- **TAREFAS A REALIZAR**:
**1.** Por favor, transcreva do texto sobre o curso CTAI o trecho que começa em "Neste cenário, buscou-se" e vai até "hegemônicos na modernidade.".
**2.** Indique se cada afirmação concorda com o texto sobre o curso CTAI, respondendo sim ou não e citando as palavras do texto que decidem a resposta.
(a) O PEPT costuma ser organizado na forma de um roteiro.
(b) As questões do PEPT eram encaminhadas aos educandos no primeiro dia de aula de cada Tempo Escola.
(c) A pesquisa analisou a experiência do CTAI à luz das teorias descoloniais.
**3.** Dê continuidade ao texto sobre o curso CTAI a partir de onde ele termina.

A concepção do curso tomou como
base os princípios da participação efetiva e
diálogo verdadeiro preconizados pelo
CRMB (PPP, 2010). Por turno, herdou o
anseio do CRMB em ofertar uma educação
comprometida com a sustentabilidade dos
povos do campo de sua área de
abrangência. Também considerou a “crítica
ao “processo colonial” na educação da
modernidade, cujos principais
desdobramentos se expressam na negação
da diversidade, na folclorização das
sabedorias e epistemologias ‘outras’
aquelas ocidentais modernas” (Santos,
2005, p. 26-27).
Neste cenário, buscou-se com esta
pesquisa analisar a experiência do CTAI à
luz das teorias descoloniais, desde o
processo de concepção e efetivação e
desenvolvimento do curso, as interfaces
entre avanços e limites da experiência e
suas contribuições para se pensar e
repensar novas propostas de se construir
processos educativos formais “outros”
aqueles hegemônicos na modernidade.
Esta pesquisa contou com a leitura
dos relatórios produzidos pelos educandos
a partir do Tempo Aldeia, com base nos
Plano de Estudo, Pesquisa e Trabalho
PEPT. O PEPT é uma ferramenta
metodológica utilizada para orientar a
pesquisa durante o Tempo Aldeia,
normalmente organizado na forma de um
roteiro, com as questões previamente
discutidas e encaminhadas aos educandos
no último dia de aula de cada Tempo
Escola. Essas orientações dirigidas tinham
como objetivo assegurar o momento de
vivência da pesquisa nas aldeias, onde os
educandos no primeiro momento reuniam a
comunidade para socializar as atividades
escolares e apresentar o PEPT, garantindo
assim, a participação da comunidade no
processo formativo.

- **TRECHOS DOS DADOS**:
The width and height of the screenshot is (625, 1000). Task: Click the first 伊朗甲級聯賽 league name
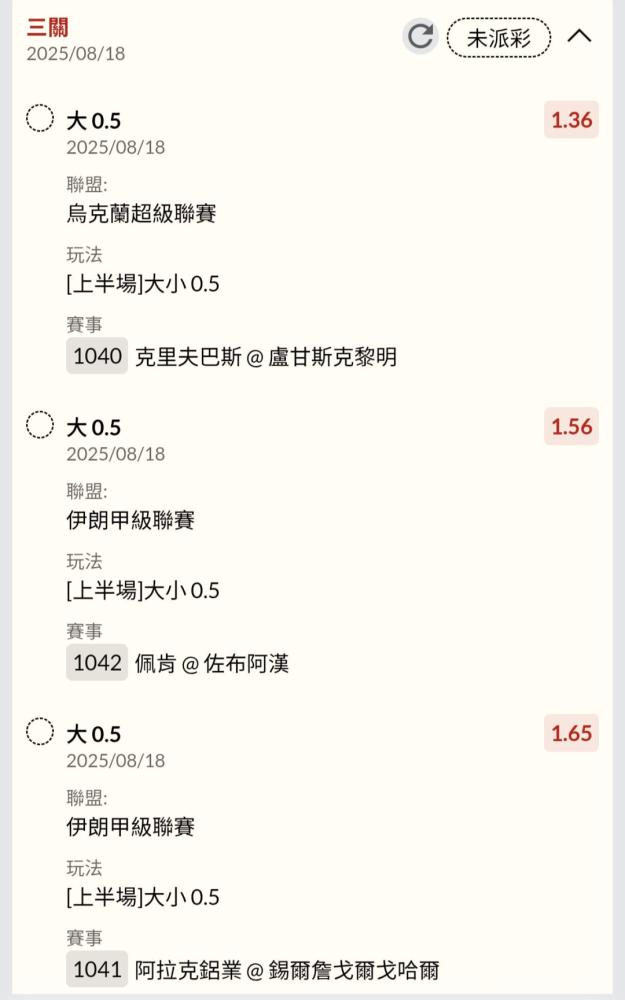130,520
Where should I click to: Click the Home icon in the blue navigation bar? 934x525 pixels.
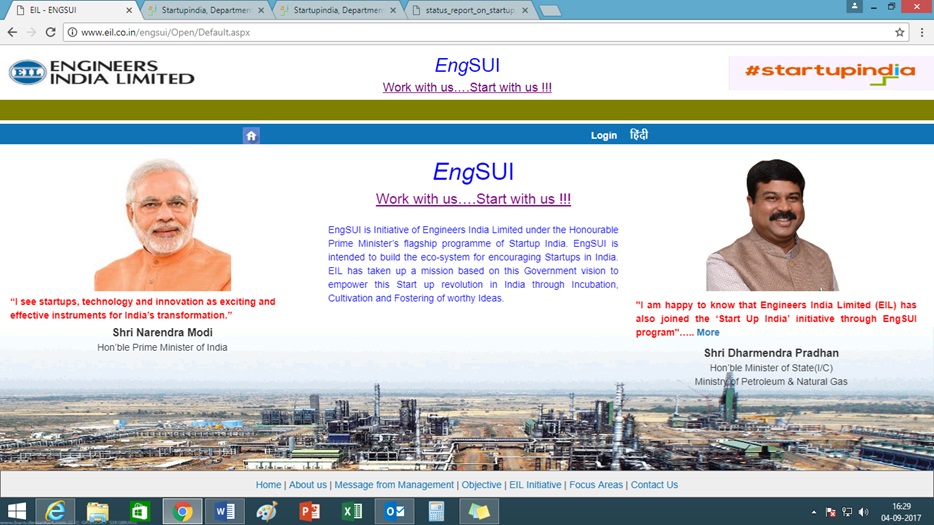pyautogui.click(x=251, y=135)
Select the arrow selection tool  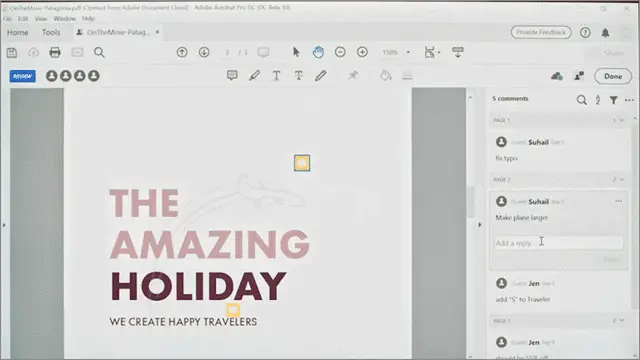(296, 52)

- **RESPOSTAS DAS TAREFAS**:
**1.**
Neste cenário, buscou-se com esta
pesquisa analisar a experiência do CTAI à
luz das teorias descoloniais, desde o
processo de concepção e efetivação e
desenvolvimento do curso, as interfaces
entre avanços e limites da experiência e
suas contribuições para se pensar e
repensar novas propostas de se construir
processos educativos formais “outros”
aqueles hegemônicos na modernidade.

**2.**
(a) Sim: "normalmente organizado na forma de um roteiro".
(b) Não: "encaminhadas aos educandos no último dia de aula de cada Tempo Escola".
(c) Sim: "analisar a experiência do CTAI à luz das teorias descoloniais".

**3.**
Nossa intenção é argumentar com os
autores descoloniais, (Mignolo, 2008 &
Quijano, 1997); as possibilidades de
rompimentos de paradigmas pedagógicos
disciplinares no processo de produção de
conhecimento, para tanto Mignolo (2008,
p. 04) afirma que “a opção descolonial
significa, entre outras coisas, aprender a
desaprender”. Desta forma, a experiência
vivenciada no curso em análise nos
permite construir conexões de uma prática
pedagógica que associa um processo de
aprendizagem de forma relacional com os
processos cotidiano dos educandos,
pautado nas suas experiências
desenvolvidas nas aldeias.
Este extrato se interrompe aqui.